WHAT YOU WILL DO: Write out each line of the material again, word for word.

RECORDS SUPPLIED:
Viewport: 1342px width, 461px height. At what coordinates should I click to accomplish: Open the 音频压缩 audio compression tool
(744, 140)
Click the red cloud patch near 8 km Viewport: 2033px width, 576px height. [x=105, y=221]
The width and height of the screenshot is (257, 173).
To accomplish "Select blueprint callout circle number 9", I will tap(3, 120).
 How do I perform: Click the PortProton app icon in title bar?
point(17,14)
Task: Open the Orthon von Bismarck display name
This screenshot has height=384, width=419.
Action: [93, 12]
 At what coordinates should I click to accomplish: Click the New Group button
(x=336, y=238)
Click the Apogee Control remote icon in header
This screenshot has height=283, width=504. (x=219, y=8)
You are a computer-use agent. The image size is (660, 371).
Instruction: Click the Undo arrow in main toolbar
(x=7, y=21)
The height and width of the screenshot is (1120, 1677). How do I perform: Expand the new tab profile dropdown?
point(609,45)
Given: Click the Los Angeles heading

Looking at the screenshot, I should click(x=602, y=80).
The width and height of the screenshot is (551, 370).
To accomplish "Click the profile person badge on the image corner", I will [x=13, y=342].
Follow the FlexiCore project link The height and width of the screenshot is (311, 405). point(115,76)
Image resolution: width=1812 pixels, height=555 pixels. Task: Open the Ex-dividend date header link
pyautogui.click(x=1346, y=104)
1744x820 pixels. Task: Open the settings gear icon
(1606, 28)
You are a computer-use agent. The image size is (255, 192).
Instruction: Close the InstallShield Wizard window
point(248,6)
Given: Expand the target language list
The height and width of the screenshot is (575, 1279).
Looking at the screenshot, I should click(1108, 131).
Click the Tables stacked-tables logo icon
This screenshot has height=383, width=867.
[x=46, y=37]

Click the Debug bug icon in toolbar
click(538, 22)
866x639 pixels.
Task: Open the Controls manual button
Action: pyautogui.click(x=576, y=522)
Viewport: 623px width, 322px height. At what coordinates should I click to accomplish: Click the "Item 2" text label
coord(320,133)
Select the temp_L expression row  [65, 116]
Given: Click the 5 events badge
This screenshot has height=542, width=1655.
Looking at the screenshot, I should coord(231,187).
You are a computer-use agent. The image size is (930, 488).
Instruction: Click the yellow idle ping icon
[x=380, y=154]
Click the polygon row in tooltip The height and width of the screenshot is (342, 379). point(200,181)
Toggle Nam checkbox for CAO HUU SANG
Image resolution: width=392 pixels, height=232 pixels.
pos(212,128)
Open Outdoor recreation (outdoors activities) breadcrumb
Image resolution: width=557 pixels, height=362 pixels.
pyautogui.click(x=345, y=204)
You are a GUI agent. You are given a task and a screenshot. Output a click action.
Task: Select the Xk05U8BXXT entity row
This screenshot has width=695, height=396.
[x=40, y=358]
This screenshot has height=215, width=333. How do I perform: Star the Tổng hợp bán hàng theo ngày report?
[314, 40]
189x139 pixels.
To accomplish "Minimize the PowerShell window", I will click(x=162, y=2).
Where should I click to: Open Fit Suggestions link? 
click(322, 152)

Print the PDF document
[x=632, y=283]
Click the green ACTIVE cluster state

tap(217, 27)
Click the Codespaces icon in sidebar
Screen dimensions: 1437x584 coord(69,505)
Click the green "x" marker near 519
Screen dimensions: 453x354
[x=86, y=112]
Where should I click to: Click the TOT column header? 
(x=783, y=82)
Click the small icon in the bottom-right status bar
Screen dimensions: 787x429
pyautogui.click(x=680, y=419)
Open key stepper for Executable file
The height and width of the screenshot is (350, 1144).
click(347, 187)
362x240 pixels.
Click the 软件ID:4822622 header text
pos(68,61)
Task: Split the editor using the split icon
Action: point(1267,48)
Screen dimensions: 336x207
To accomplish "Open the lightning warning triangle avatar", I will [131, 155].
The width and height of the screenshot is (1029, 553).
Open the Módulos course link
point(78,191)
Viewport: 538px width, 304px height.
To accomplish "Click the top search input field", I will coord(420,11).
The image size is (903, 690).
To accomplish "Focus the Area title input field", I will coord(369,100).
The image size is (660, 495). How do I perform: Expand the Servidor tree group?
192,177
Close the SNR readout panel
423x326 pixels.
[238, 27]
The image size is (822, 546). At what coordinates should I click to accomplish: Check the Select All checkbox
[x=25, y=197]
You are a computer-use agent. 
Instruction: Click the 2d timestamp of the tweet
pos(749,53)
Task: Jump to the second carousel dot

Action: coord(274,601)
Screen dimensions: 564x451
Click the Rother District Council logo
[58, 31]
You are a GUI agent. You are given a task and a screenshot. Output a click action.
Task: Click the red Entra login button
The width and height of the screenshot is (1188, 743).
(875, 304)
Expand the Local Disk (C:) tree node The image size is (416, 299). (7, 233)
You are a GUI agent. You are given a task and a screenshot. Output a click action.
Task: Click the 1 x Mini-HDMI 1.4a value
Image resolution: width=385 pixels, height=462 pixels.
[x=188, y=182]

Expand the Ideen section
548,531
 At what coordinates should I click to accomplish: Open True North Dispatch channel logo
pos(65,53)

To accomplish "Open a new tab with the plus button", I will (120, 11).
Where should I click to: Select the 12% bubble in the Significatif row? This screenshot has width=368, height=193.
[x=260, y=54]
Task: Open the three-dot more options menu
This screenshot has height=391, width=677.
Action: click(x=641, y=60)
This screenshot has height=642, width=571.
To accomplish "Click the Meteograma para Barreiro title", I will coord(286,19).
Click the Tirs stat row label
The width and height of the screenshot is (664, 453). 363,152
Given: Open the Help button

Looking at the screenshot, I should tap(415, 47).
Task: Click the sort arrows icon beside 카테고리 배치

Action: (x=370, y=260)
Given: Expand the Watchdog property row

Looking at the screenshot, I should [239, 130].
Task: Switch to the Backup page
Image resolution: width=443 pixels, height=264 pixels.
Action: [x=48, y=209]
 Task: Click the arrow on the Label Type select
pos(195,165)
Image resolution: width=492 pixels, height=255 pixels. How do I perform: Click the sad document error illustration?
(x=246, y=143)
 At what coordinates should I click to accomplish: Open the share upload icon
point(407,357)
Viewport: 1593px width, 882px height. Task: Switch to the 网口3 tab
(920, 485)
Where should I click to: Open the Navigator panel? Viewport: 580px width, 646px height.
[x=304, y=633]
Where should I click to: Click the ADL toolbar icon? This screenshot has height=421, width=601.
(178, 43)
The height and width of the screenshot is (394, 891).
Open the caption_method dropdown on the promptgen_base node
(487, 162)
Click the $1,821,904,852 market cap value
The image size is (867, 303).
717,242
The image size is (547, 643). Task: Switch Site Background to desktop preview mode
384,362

ANSWER TO THIS PROBLEM:
Viewport: 1342px width, 461px height. At what coordinates should I click to accomplish: Open the 音频压缩 audio compression tool
(744, 140)
Click the red cloud patch near 8 km Viewport: 2033px width, 576px height. [x=105, y=221]
The width and height of the screenshot is (257, 173).
To accomplish "Select blueprint callout circle number 9", I will tap(3, 120).
 How do I perform: Click the PortProton app icon in title bar?
point(17,14)
Task: Open the Orthon von Bismarck display name
This screenshot has height=384, width=419.
Action: [93, 12]
 At what coordinates should I click to accomplish: Click the New Group button
(x=336, y=238)
Click the Apogee Control remote icon in header
This screenshot has height=283, width=504. (x=219, y=8)
You are a computer-use agent. The image size is (660, 371).
Instruction: Click the Undo arrow in main toolbar
(x=7, y=21)
The height and width of the screenshot is (1120, 1677). How do I perform: Expand the new tab profile dropdown?
point(609,45)
Given: Click the Los Angeles heading

Looking at the screenshot, I should click(x=602, y=80).
The width and height of the screenshot is (551, 370).
To accomplish "Click the profile person badge on the image corner", I will [x=13, y=342].
Follow the FlexiCore project link The height and width of the screenshot is (311, 405). point(115,76)
Image resolution: width=1812 pixels, height=555 pixels. Task: Open the Ex-dividend date header link
pyautogui.click(x=1346, y=104)
1744x820 pixels. Task: Open the settings gear icon
(1606, 28)
You are a computer-use agent. The image size is (255, 192).
Instruction: Close the InstallShield Wizard window
point(248,6)
Given: Expand the target language list
The height and width of the screenshot is (575, 1279).
Looking at the screenshot, I should click(1108, 131).
Click the Tables stacked-tables logo icon
This screenshot has height=383, width=867.
[x=46, y=37]

Click the Debug bug icon in toolbar
click(538, 22)
866x639 pixels.
Task: Open the Controls manual button
Action: pyautogui.click(x=576, y=522)
Viewport: 623px width, 322px height. At what coordinates should I click to accomplish: Click the "Item 2" text label
coord(320,133)
Select the temp_L expression row  [65, 116]
Given: Click the 5 events badge
This screenshot has height=542, width=1655.
Looking at the screenshot, I should coord(231,187).
You are a computer-use agent. The image size is (930, 488).
Instruction: Click the yellow idle ping icon
[x=380, y=154]
Click the polygon row in tooltip The height and width of the screenshot is (342, 379). point(200,181)
Toggle Nam checkbox for CAO HUU SANG
Image resolution: width=392 pixels, height=232 pixels.
pos(212,128)
Open Outdoor recreation (outdoors activities) breadcrumb
Image resolution: width=557 pixels, height=362 pixels.
pyautogui.click(x=345, y=204)
You are a GUI agent. You are given a task and a screenshot. Output a click action.
Task: Select the Xk05U8BXXT entity row
This screenshot has width=695, height=396.
[x=40, y=358]
This screenshot has height=215, width=333. How do I perform: Star the Tổng hợp bán hàng theo ngày report?
[314, 40]
189x139 pixels.
To accomplish "Minimize the PowerShell window", I will click(x=162, y=2).
Where should I click to: Open Fit Suggestions link? 
click(322, 152)

Print the PDF document
[x=632, y=283]
Click the green ACTIVE cluster state

tap(217, 27)
Click the Codespaces icon in sidebar
Screen dimensions: 1437x584 coord(69,505)
Click the green "x" marker near 519
Screen dimensions: 453x354
[x=86, y=112]
Where should I click to: Click the TOT column header? 
(x=783, y=82)
Click the small icon in the bottom-right status bar
Screen dimensions: 787x429
pyautogui.click(x=680, y=419)
Open key stepper for Executable file
The height and width of the screenshot is (350, 1144).
click(347, 187)
362x240 pixels.
Click the 软件ID:4822622 header text
pos(68,61)
Task: Split the editor using the split icon
Action: point(1267,48)
Screen dimensions: 336x207
To accomplish "Open the lightning warning triangle avatar", I will [131, 155].
The width and height of the screenshot is (1029, 553).
Open the Módulos course link
point(78,191)
Viewport: 538px width, 304px height.
To accomplish "Click the top search input field", I will coord(420,11).
The image size is (903, 690).
To accomplish "Focus the Area title input field", I will coord(369,100).
The image size is (660, 495). How do I perform: Expand the Servidor tree group?
192,177
Close the SNR readout panel
423x326 pixels.
[238, 27]
The image size is (822, 546). At what coordinates should I click to accomplish: Check the Select All checkbox
[x=25, y=197]
You are a computer-use agent. 
Instruction: Click the 2d timestamp of the tweet
pos(749,53)
Task: Jump to the second carousel dot

Action: coord(274,601)
Screen dimensions: 564x451
Click the Rother District Council logo
[58, 31]
You are a GUI agent. You are given a task and a screenshot. Output a click action.
Task: Click the red Entra login button
The width and height of the screenshot is (1188, 743).
(875, 304)
Expand the Local Disk (C:) tree node The image size is (416, 299). (7, 233)
You are a GUI agent. You are given a task and a screenshot. Output a click action.
Task: Click the 1 x Mini-HDMI 1.4a value
Image resolution: width=385 pixels, height=462 pixels.
[x=188, y=182]

Expand the Ideen section
548,531
 At what coordinates should I click to accomplish: Open True North Dispatch channel logo
pos(65,53)

To accomplish "Open a new tab with the plus button", I will (120, 11).
Where should I click to: Select the 12% bubble in the Significatif row? This screenshot has width=368, height=193.
[x=260, y=54]
Task: Open the three-dot more options menu
This screenshot has height=391, width=677.
Action: click(x=641, y=60)
This screenshot has height=642, width=571.
To accomplish "Click the Meteograma para Barreiro title", I will coord(286,19).
Click the Tirs stat row label
The width and height of the screenshot is (664, 453). 363,152
Given: Open the Help button

Looking at the screenshot, I should tap(415, 47).
Task: Click the sort arrows icon beside 카테고리 배치

Action: (x=370, y=260)
Given: Expand the Watchdog property row

Looking at the screenshot, I should [239, 130].
Task: Switch to the Backup page
Image resolution: width=443 pixels, height=264 pixels.
Action: [x=48, y=209]
 Task: Click the arrow on the Label Type select
pos(195,165)
Image resolution: width=492 pixels, height=255 pixels. How do I perform: Click the sad document error illustration?
(x=246, y=143)
 At what coordinates should I click to accomplish: Open the share upload icon
point(407,357)
Viewport: 1593px width, 882px height. Task: Switch to the 网口3 tab
(920, 485)
Where should I click to: Open the Navigator panel? Viewport: 580px width, 646px height.
[x=304, y=633]
Where should I click to: Click the ADL toolbar icon? This screenshot has height=421, width=601.
(178, 43)
The height and width of the screenshot is (394, 891).
Open the caption_method dropdown on the promptgen_base node
(487, 162)
Click the $1,821,904,852 market cap value
The image size is (867, 303).
717,242
The image size is (547, 643). Task: Switch Site Background to desktop preview mode
384,362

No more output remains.